Je dois dire que la première motivation est que le chef de département et dans les grands principes managériaux, il est dit que l’inertie est très souvent  la fille de l’immobilisme, quand les gens mettent long au même endroit, ils ont tendance à être démotivés primo, secundo vous avez la notion de récompense qui est fondamentale dans la gestion des carrières administratives et celle-ci appelle donc à ce que de façon régulière ceux qui sont distingués de façon positive connaissent des améliorations, cela peut se matérialiser en fonction des postes et des décorations. Quand vous mettez tout cela ensemble, vous comprenez que nous avons trouvé une situation où pendant pratiquement 10 à 12 ans, des gens n’ont pas été affectés. Ce qui fait le nid de l’inertie, de la corruption. Mû par cet esprit républicain, le chef de département nous a demandé de faire des propositions et nous les avons proposé de façon rationnelle et sur la base des éléments objectifs. Sur la base de ceux-ci nous avons produit en date 1800 actes de nomination et d’affection confondus. Ce qui est très salutaire et nous en tenons au vent du dynamisme et une cure de jouvence parce que quand vous renouvelez le personnel, c’est du sang neuf et c’est des nouveaux challenges et des défis. Et notre système sanitaire actuel avait besoin des électrochocs, il fallait réveiller le personnel, leur dire que vous avez les encouragements du gouvernement, remettez vous au travail. Et je puis vous dire que sans paraître superstitieux, j’ai tendance à penser ce qui se serai passé si nous n’avions pas mobilisés tous les soldats de la santé à travers ce redéploiement et complément de poste, sans savoir que quelques mois plus tard, nous devions faire face à la pandémie sans précédent du coronavirus et qui nous pratiquement trouvé prêt.  Nous avons mobilisé un personnel apte, capable, compétent, qualifié et dévoué à la tâche. C’est le lieu de se joindre à ce personnel pour dire merci au chef de l’Etat pour le rallongement du départ à la retraite. Nous les demandons de ne pas baisser les bras, à redoubler d’ardeur au travail.

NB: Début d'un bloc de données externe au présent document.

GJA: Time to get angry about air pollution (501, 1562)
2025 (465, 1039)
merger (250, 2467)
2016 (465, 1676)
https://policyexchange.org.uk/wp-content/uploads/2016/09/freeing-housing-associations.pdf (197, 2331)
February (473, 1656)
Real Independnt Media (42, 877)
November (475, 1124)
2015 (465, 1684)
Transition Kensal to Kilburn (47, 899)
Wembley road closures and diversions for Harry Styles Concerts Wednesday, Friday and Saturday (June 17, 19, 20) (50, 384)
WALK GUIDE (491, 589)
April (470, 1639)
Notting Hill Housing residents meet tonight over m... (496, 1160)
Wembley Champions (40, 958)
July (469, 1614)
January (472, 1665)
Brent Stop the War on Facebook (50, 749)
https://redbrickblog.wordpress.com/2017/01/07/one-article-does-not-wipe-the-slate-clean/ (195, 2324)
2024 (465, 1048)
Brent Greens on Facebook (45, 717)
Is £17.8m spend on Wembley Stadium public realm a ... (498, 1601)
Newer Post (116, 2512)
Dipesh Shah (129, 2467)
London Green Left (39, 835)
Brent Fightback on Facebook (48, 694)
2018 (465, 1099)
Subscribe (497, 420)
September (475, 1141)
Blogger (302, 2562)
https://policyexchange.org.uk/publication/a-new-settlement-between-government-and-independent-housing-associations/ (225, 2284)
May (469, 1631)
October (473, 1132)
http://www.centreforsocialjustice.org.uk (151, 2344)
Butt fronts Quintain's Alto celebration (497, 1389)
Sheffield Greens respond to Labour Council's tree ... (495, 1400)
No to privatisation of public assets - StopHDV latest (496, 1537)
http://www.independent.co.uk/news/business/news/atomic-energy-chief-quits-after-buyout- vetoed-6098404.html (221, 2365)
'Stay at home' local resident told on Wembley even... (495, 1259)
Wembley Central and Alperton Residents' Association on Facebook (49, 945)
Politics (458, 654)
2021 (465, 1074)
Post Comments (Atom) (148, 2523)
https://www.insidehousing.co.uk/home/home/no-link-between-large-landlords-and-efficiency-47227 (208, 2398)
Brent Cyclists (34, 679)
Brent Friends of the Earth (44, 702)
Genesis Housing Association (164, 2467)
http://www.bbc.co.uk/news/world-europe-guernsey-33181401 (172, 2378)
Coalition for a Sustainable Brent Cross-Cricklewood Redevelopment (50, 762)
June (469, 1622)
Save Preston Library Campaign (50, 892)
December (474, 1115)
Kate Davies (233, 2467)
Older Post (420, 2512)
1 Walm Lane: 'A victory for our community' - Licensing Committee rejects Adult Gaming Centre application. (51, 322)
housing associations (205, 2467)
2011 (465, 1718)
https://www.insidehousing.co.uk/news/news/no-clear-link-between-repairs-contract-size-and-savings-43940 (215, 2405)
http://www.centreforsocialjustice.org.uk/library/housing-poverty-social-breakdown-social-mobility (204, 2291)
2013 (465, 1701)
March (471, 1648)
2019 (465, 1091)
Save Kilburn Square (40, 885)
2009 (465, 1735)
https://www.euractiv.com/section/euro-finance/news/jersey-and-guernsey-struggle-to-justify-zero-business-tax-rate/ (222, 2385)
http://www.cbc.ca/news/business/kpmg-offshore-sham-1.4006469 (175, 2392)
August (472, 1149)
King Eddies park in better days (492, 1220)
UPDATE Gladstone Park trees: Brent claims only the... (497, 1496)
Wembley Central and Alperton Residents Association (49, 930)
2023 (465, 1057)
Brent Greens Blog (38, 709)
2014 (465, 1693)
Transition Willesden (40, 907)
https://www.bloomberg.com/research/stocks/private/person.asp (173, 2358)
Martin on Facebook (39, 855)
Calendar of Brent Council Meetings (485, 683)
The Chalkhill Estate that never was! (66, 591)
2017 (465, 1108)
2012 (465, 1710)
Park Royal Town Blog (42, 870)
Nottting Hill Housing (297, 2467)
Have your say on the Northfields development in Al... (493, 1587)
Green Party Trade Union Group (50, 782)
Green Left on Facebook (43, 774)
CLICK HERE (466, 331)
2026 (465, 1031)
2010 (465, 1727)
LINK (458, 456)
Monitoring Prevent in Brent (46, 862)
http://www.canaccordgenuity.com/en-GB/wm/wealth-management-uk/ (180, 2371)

La question de l’augmentation des salaires préoccupe grandement le personnel de santé. Quels sont les plaidoyers que vous menez pour l’effectivité de ceci ?

L’élément de salaire relève de la discrétion exclusive du chef de l’Etat et doit être forcément constitutif d’un ensemble d’indicateurs. Mais connaissant les motivations profondes du chef de l’Etat, qui est le bien être des camerounais, je ne doute point que les personnels de santé savourent aujourd’hui ne s’étendent aux autres corps de métier au Cameroun. Je crois qu’il y a lieu d’avoir bon espoir mais déjà il faut dire que ces primes sont des compléments salariés qui contribuent de façon substantielle à l’amélioration des conditions du personnel santé pour ceux qui relève de notre domaine de compétence et que c’est à saluer les mesures prises par le chef de l’Etat. Il faut savoir que cette rallonge d’âge de départ à la retraite a concerné ipso facto plus de 900 fonctionnaires qui devaient passer en prétention et qui ne l’ont pas été. Nous avons d’ailleurs de façon très prompte tenus une séance de travail avec les administrateurs des formations partenaires pour que l’effet du décret du chef de l’Etat soit immédiat. En un mot, ce que je peux dire aux personnels de santé est de faire confiance au chef de l’Etat, aux institutions et qu’ils sachent que le gouvernement de la république est conscient des sacrifices qu’ils consentent et qu’ils en seront grandement remerciés.